In the last decade, interest in thin materials such as Graphene has exploded. These materials arise in a wide range of applications, including novel electronic devices, as well as coatings of other materials. However, many aspects of the mechanics of materials that are only one or two atoms thick remain poorly understood; indeed in recent years there has been a good deal of controversy in this general area. For example, recent experiments have suggested that the stretching stiffness of Graphene may increase significantly (compared to the accepted value measured in 2008) if the Graphene is first stretched. At the same time, the polymer science community has begun to explore the properties of very thin polymer films, which may be only one or two polymer molecules thick. Here the controversy instead revolves around whether the material properties of such thin films are quantitatively different for thin, versus bulk, materials.

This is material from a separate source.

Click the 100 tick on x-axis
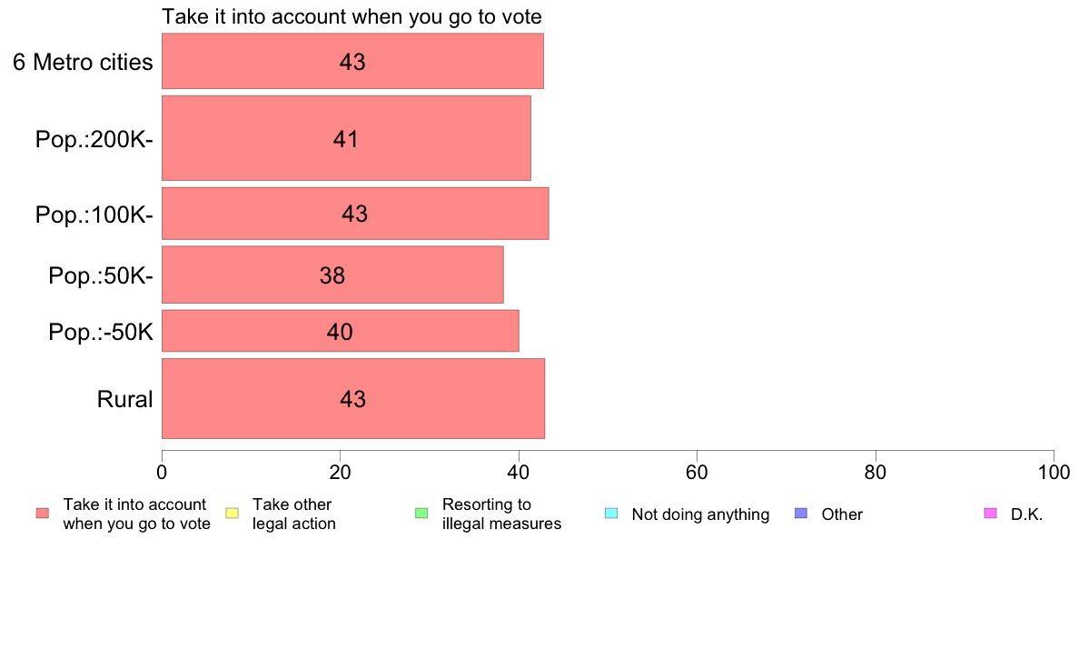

A particular problem of interest in a number of systems is the equilibrium of a liquid droplet sitting on or beneath a thin elastic sheet. For example, it has been suggested that the large pressures in drops covered by a sheet of Graphene may give rise to novel chemistry, while changes to droplet shape are used as a diagnostic tool to measure pre-existing stresses in thin films. However, no theoretical predictions for the pressure within a Graphene "nano-bubble" have been made; similarly, the deviations of droplet shape with pre-existing stresses remains contentious with fundamentally different models used by different experimental groups. We will study this fundamental problem from first principles, developing a mathematical framework within which these two specific problems can be properly understood. A key question that we will address is how the equilibrium contact angle of a droplet changes due to the flexibility of the elastic object? The novelty here is that we will develop a formal asymptotic theory valid for relatively weak surface tension (compared to the stiffness of the sheet); this will allow a precise understanding of when approximate results may safely be used experimentally.

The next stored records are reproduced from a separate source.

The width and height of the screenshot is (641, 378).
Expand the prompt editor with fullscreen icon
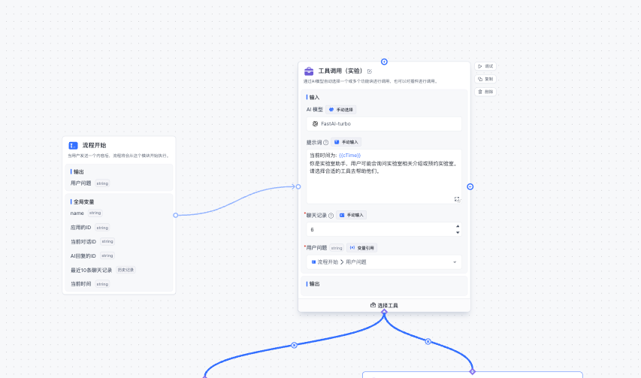pos(457,199)
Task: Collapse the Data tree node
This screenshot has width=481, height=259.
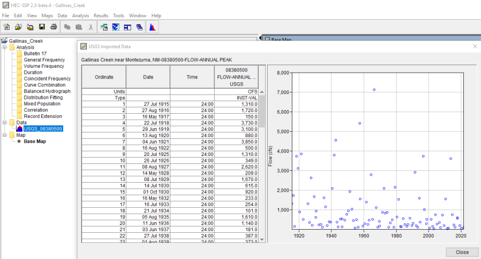Action: 5,122
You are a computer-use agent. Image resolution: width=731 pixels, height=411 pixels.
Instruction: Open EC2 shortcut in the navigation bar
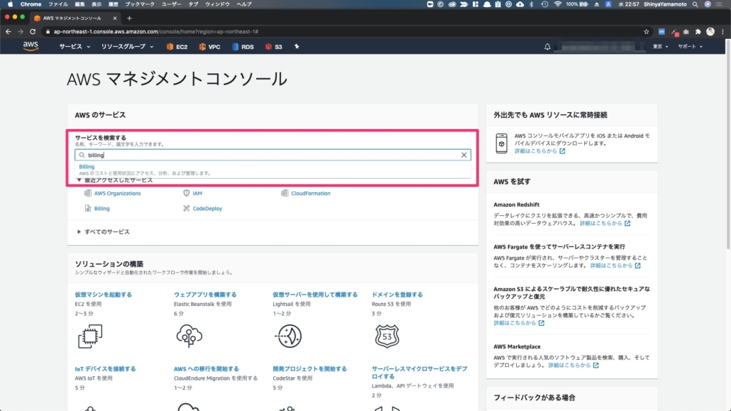click(x=177, y=47)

A second problem of interest concerns the measurement of the mechanical properties of thin elastic objects. At present, experimental groups use ad hoc 'analytical' formulae. While these formulae are constructed to recover the relevant asymptotic limits appropriately, almost all experiments lie in the intermediate regime where the relative errors introduced by the ad hoc formulae are largest. We will develop strategies that will allow experimentalists to test the appropriateness, or otherwise, of such formulae as well as investigating more robust methodologies. A key development will be an understanding of how the behaviour of such thin sheets change when the response is no longer Hookean (i.e. linearly elastic), allowing us to re-interpret recently published experimental data on the stiffening of Graphene under strain and with induced defects.

This project falls within the EPSRC "Continuum Mechanics" research area, within the theme "Engineering".